It's no secret that Neville and I don't buy each other gifts. When we met we were both poor, struggling college students. I never had extra money in college. And if I did have extra money it went to something more exciting than buying Neville a present. Like going out to 99 Bottles to drink with my friends so that we could get our plaque on the wall for trying all 99 Bottles of Beer that are sold there. And let me tell you, there are some nasty beers that had to be drunk in order to accomplish that high honor.
Anyways, Neville and I remained gift-less for years. As I got to know my closed-book partner, I realized it was a very good thing that we didn't exchange gifts. Neville is the kind of guy that would buy you a vacuum for Christmas and then totally not understand why you were upset that he bought you a vacuum for Christmas. If gift giving a way to show love, no one would ever think that Neville loved them. He's not a gift giver.
Since Darius was two, we started the tradition of Christmas Stockings. I buy favorite candy, small trinkets, and new underwear. Because everyone knows that's it practically bad luck to not get new socks or underwear in your Christmas stocking. For three years, I've filled Neville's stocking with new socks, or new undershirts, or new tightie whities. For three years, I've search for his favorite gummy candies and bought a classic movie that he loves.
And for three years, I've had to the same for myself. Because Neville isn't a gift giver. Because most moms have to fill their own stockings on Christmas. Because if I didn't put something in my stocking then my stocking would be empty on Christmas morning.

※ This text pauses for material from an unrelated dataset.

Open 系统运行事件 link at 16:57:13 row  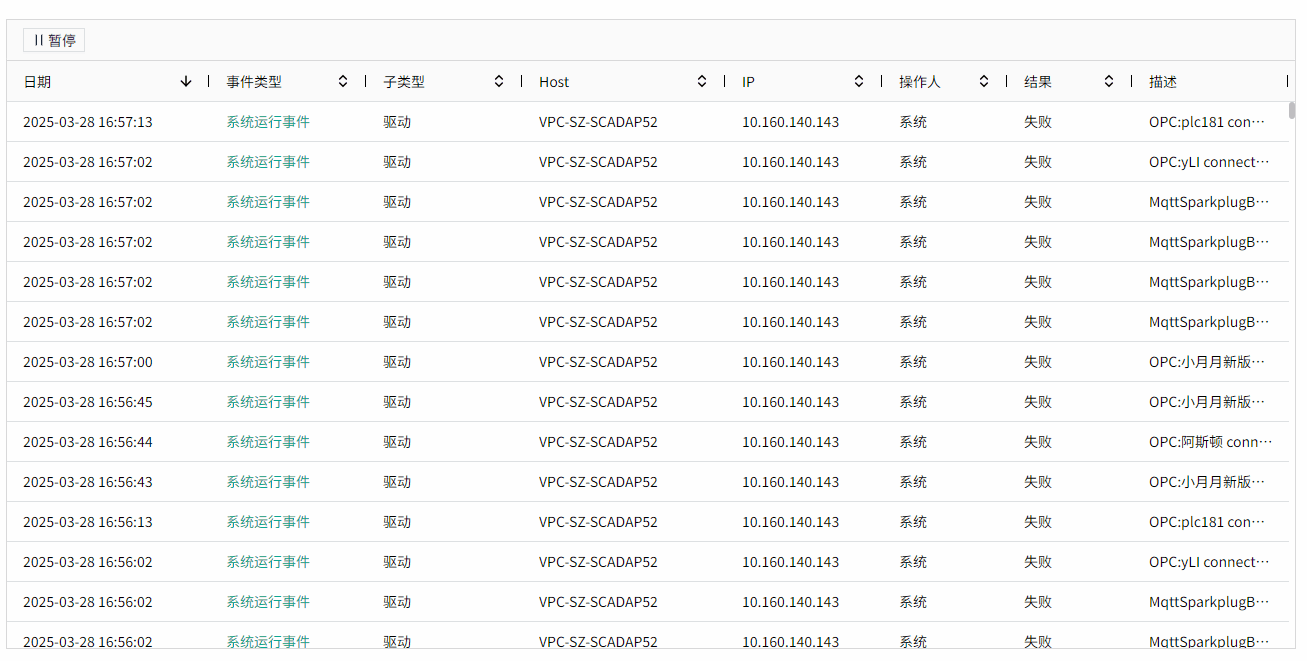click(x=268, y=122)
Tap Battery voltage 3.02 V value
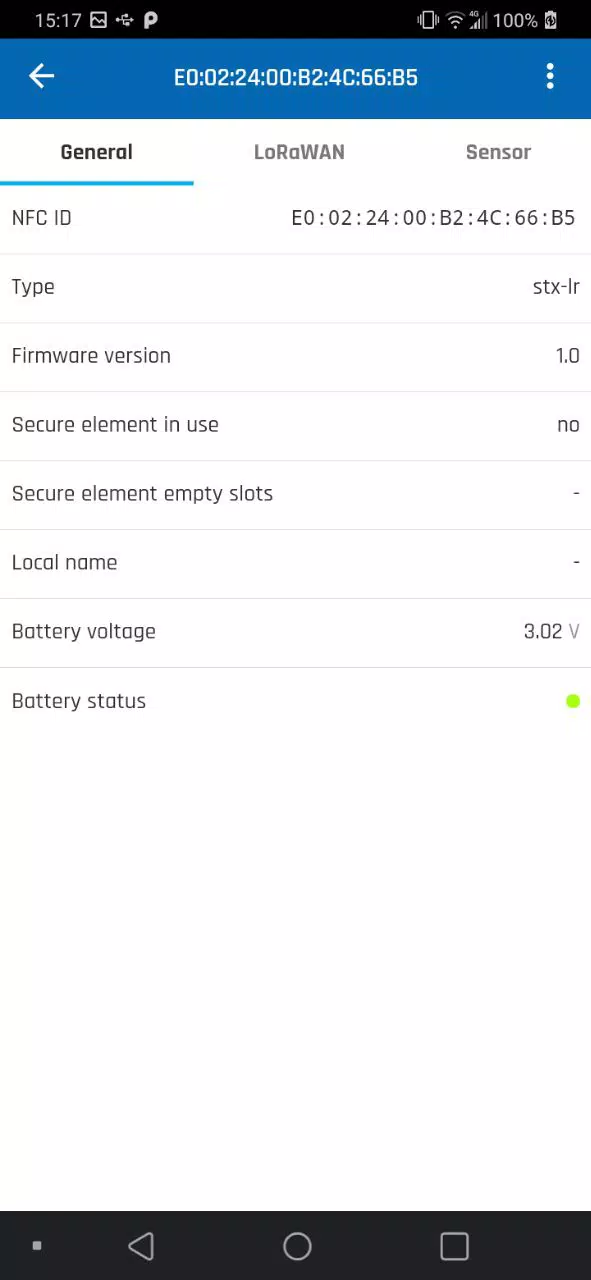Image resolution: width=591 pixels, height=1280 pixels. 551,632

This Christmas Eve, after Darius had gone to bed, while Neville and I were cuddling on the couch watching A Christmas Carol, I slyly asked him if he had put anything in my stocking. I already knew the answer, so you could say I was setting him up. I probably was. When he laughed it off and said that he "never gets anything," my blood began to boil and within a matter of 4 seconds I was totally pissed off.
How difficult is it to buy one small thing? A little chocolate Santa? Cheap socks from the Dollar Store? Hell two days before he gave a Starbucks card that he had received from a vendor at work. The man could have saved that $10 gift-card and PUT IT MY STOCKING on effing Christmas Eve. I didn't expect to get so upset about it. But there I was, practically in tears, over the idea that my spouse didn't love me enough to put a bunch of crap in a giant sock on a holiday that he doesn't even celebrate. There I was huffing and puffing and oh so mad. On Christmas Eve.
I eventually calmed down and realized that I was just slightly overreacting about the whole situation. Neville is a wonderful man, flaws included. And that while I wished that he would be a little more generous with gifts, I knew this about the man from the very beginning. It didn't bother me ten years ago, why did it bother me now? This wasn't a deal breaker. I blame my blow up on a serious Sees Candies sugar crash. It was irrational. I apologized and went to bed. Clearly I was too tired to even think straight.
When Darius awoke on Christmas morning, there was much excitement. It was CHRISTMAS and SANTA WAS HERE and LOOK HE ATE MY COOKIE and WOW LOOK AT ALL THE PRESENTS and THIS IS THE BEST CHRISTMAS OF MY ENTIRE LIFE. While the Chai tea was finishing on the stove, I said that we could all open our stockings. Darius oohed and ahhed over the little treasures. Neville happily opened his sour gummies. I didn't bother to open my stocking, I already knew what was in it. My MIL had given me a new pair of slippers. I had bought some a new lipgloss and small box of peanut brittle. While I was no longer mad at Neville over the stocking debacle, I was still a little sore from it.
There may be women who love to buy their own presents for their husbands. I realized, for the first time in our ten years together, that I am not one of the those women. I'd be happy if Neville bought me a vacuum on Christmas. At least then I'd know that he thought of me. He thought of something that I needed. And he took the time to buy it, wrap it, and place it under the tree. Going the way of no gifts wasn't just the easy way out, it was unhealthy for our relationship.
While I sat passively participating in what Darius later called the BEST DAY OF HIS LIFE, I saw a little something peeking out of my stocking. I slowly pulled out a long thin box from my stocking, opened it, and saw a beautiful single strand pearl necklace.
I don't know if he planned it all along or if my over-dramatics the night before caused him to run out a get something quick. He still says that Santa must of put it there.
All I know for sure is that it isn't a vacuum.